I didn't realize epilepsy was such a small percent. The funding for Parkinson's is much higher because actor Michael J. Fox has it and he's been very actively pushing for the money.

Rita said...

Yikes, more people need to know. I have a friend whose husband has epilepsy so I am familiiar, but as you said many are not...and it affects SO many! They sure do need help in spreading awareness....I will sign the petitions. They need more people like you...and a celebrity or two wouldn't hurt, lol! I think what you are doing is wonderful for ALL affected...and their families. It can be a scary time for all.

Rita Brennan Freay
http://ritabrennanfreay.com

robert's sister said...

I appreciate you signing the petition, Rita. I just think if there was more funding for research then the 30% of people with epilepsy whose seizures aren't controlled could be helped eventually. I really appreciate the support!

robert's sister said...

June, What Michael J. Fox has done for Parkinson's research is nothing short of phenomenal. I don't want to take anything away from him or his efforts (I love the guy and admire everything he's doing -- he's using his celebrity for good!). What I'd like to do is raise more awareness about epilepsy to (1) reduce fear of it and (2) increase research. Thank you so much for supporting my efforts to do this!
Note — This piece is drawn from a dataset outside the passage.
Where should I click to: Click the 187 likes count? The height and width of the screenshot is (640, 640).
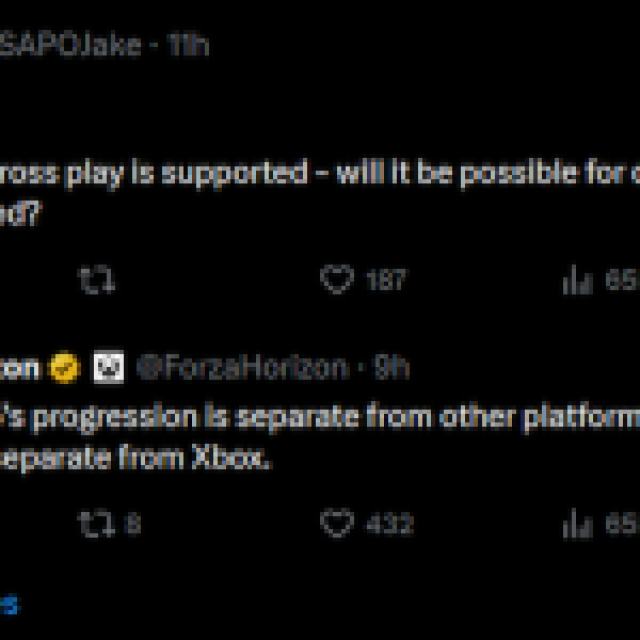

Judy Stone-Goldman said...

Oh dear, I wrote a long comment and it disappeared after I tried to post. Basically I said that the numbers really surprised me, but I think with the Internet, it's a lot easier to get awareness out there now. Epilepsy is scary to people (seizures), and the history has negative images that create mistrust (the idea of "fits" and foaming at the mouth). Reeducation is a long process! You are part of that process.

I'm going to take a look at the petition now. Let's see if I can get this to post this time.

Judy Stone-Goldman
The Reflective Writer
http://www.thereflectivewriter.com/blog/
Personal-Professional Balance Through Writing

Fiona Stolze said...

I was really surprised at these figures Trish. When you put them into context they begin to really make sense (or not make sense, to be honest).

I agree that epilepsy has this really scary factor to it but I'm sure it's just because people don't know how to react or deal with it.

My mum suffers from a mild form of epilepsy (temporal lobal)and experiencing it is not scary when you are prepared.

Sufficient funding for such large numbers would seem to be a very reasonable request. I hope that this gets the attention it deserves. xxxx

Fiona Stolze
http://fionastolze.com

robert's sister said...

Fiona, I didn't know that your mom has epilepsy and appreciate you sharing that here. I think once we get past the "scary" factor, more research money will be available. The only way I know how to get past that is through education. A slow but sure process! I always appreciate your support, Fiona.

robert's sister said...

Judy, I'm sorry about your comment. The internet is really helping to educate about epilepsy. Thank you for supporting the petition!